Daniel James (born December 31, 1981) is an American mixed martial artist who competes in the Heavyweight division of the Rizin Fighting Federation.

==Background==

Growing up on the west side of Chicago, James resided in his childhood in neighbourhoods that were filled with violence and drugs. However, he was able to avoid getting involved in them through athletics and sports. He gained his nickname, "The American Predator", from his uncle due to his characteristic dreadlocks. He spends much of his free time running programs for children to keep them out of trouble.

James has a career as a fitness trainer at Reach Fieldhouse in Chicago, where he runs multiple fitness programs. Likewise, he travelled the world as a former celebrity bodyguard, still partaking in the endeavor from time to time, including working for the rapper Twista.

==Mixed martial arts career==
===Early career===
Debuting at in 2014 at Bellator 112 against Erick Correa, a bout in which he won via second round retirement, James went 7–3–1 fighting around the American Midwest scene, facing such opponents like Daniel Gallemore.

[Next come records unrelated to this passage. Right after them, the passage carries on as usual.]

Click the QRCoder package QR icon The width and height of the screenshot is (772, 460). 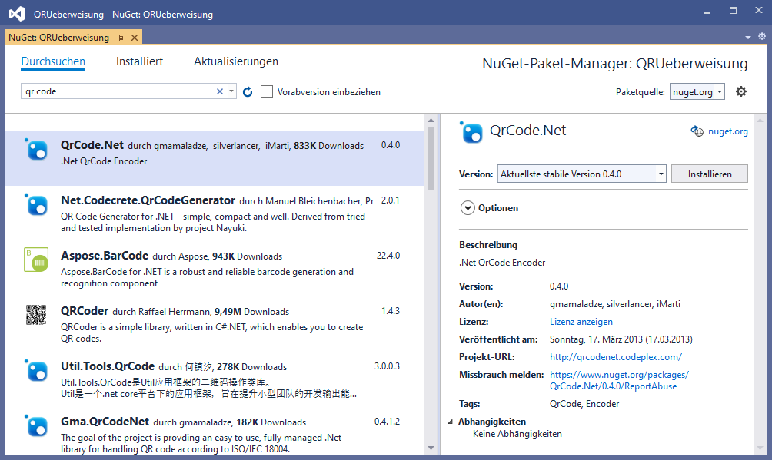[36, 316]
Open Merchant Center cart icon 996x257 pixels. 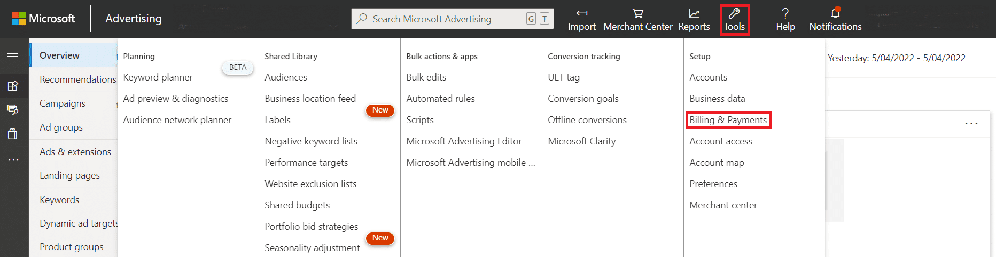[637, 13]
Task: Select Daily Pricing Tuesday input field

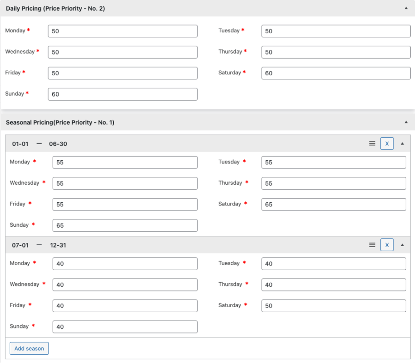Action: click(x=336, y=31)
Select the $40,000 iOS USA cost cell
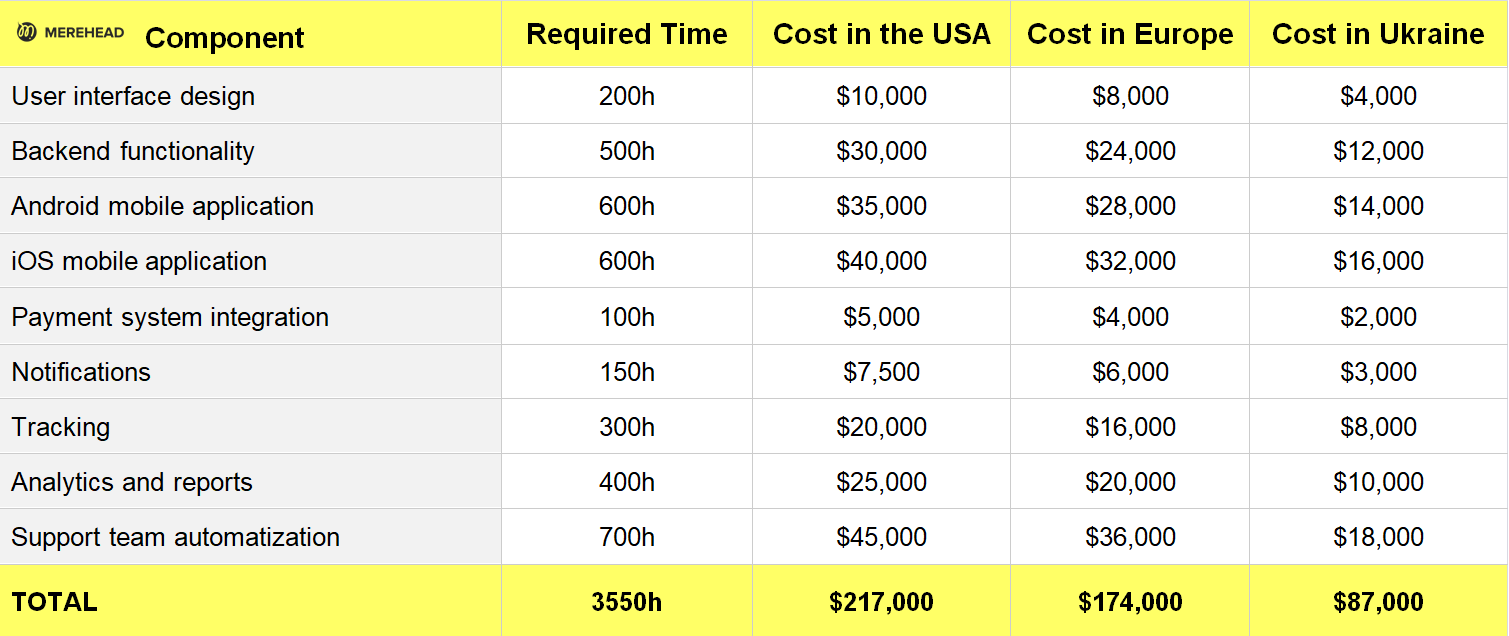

After going 2–0 in the LFA with impressive knockouts against Calyn Hull via second-round knockout on September 21, 2018, at LFA 50 and Patrick Martin via TKO stoppage at the end of the first round on May 24, 2019, at LFA 67, James advanced to the finals of the LFA Heavyweight tournament against Brett Martin. However, the bout for the vacant LFA Heavyweight Championship against Martin on September 27, 2019, at LFA 77, ended in controversy as Martin missed weight for the bout coming in at 272.6 pounds, 6.6 lbs over the weight limit, and James went on to lose the bout via disqualification in the 5th round after throwing illegal knees against the fence.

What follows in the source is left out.